Pixel coordinate grounding data:
┄┄┄┄┄┄

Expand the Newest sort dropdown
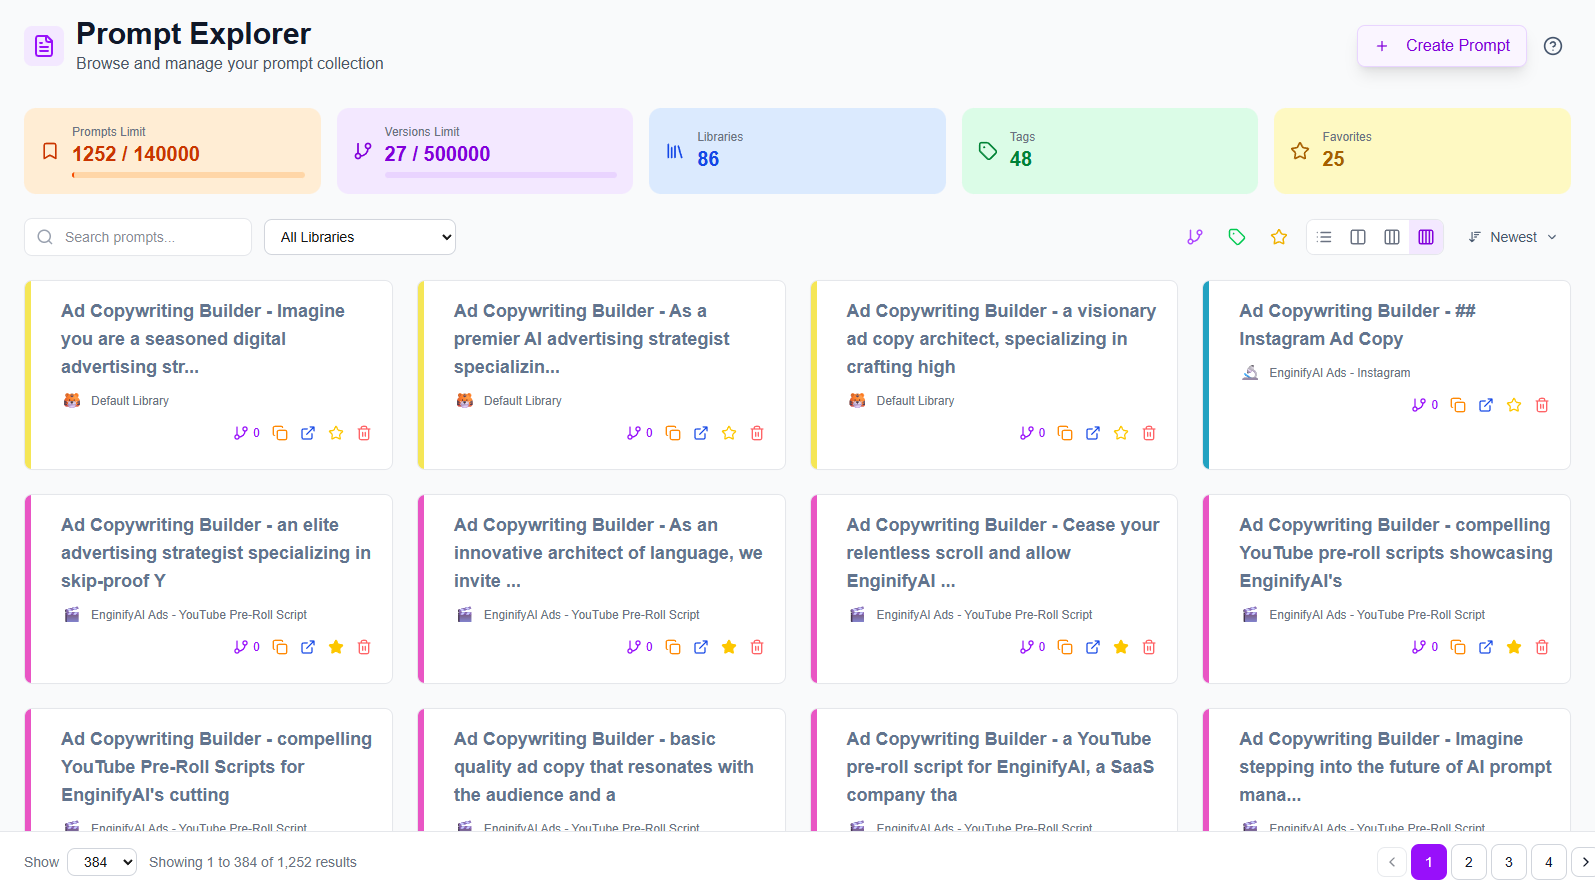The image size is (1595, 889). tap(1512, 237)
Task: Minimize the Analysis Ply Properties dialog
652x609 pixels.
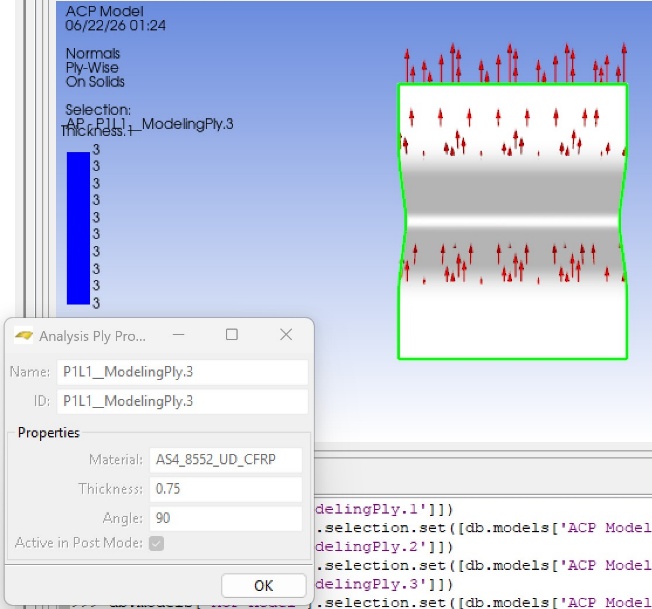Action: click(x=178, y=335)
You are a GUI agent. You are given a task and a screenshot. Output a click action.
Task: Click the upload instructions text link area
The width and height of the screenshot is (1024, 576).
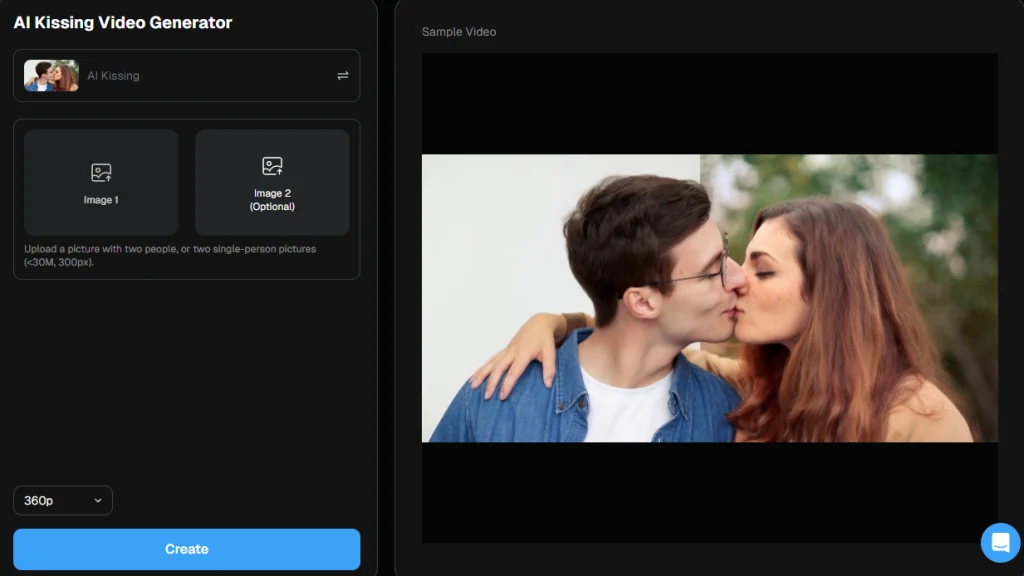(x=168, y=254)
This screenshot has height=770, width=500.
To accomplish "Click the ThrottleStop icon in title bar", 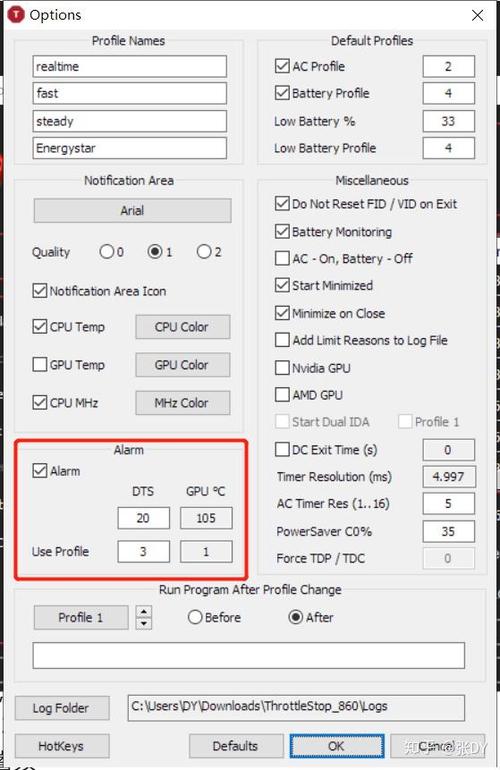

┄┄┄┄┄┄

EXERCISE REQUIREMENTS: Return the entries verbatim without images.

SOLUTION BELOW:
Expand the Newest sort dropdown
The image size is (1595, 889). tap(1512, 237)
Task: Minimize the Analysis Ply Properties dialog
652x609 pixels.
Action: click(x=178, y=335)
You are a GUI agent. You are given a task and a screenshot. Output a click action.
Task: Click the upload instructions text link area
The width and height of the screenshot is (1024, 576).
(x=168, y=254)
This screenshot has height=770, width=500.
To accomplish "Click the ThrottleStop icon in title bar", 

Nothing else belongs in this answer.